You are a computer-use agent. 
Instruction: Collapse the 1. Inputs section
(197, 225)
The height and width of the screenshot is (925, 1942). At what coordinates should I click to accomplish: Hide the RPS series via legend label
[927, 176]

◆ Instructions for the task: All lines of the data are to be repeated exactly as they stand.

◆ Exercise answer:
You are a computer-use agent. 
Instruction: Collapse the 1. Inputs section
(197, 225)
The height and width of the screenshot is (925, 1942). At what coordinates should I click to accomplish: Hide the RPS series via legend label
[927, 176]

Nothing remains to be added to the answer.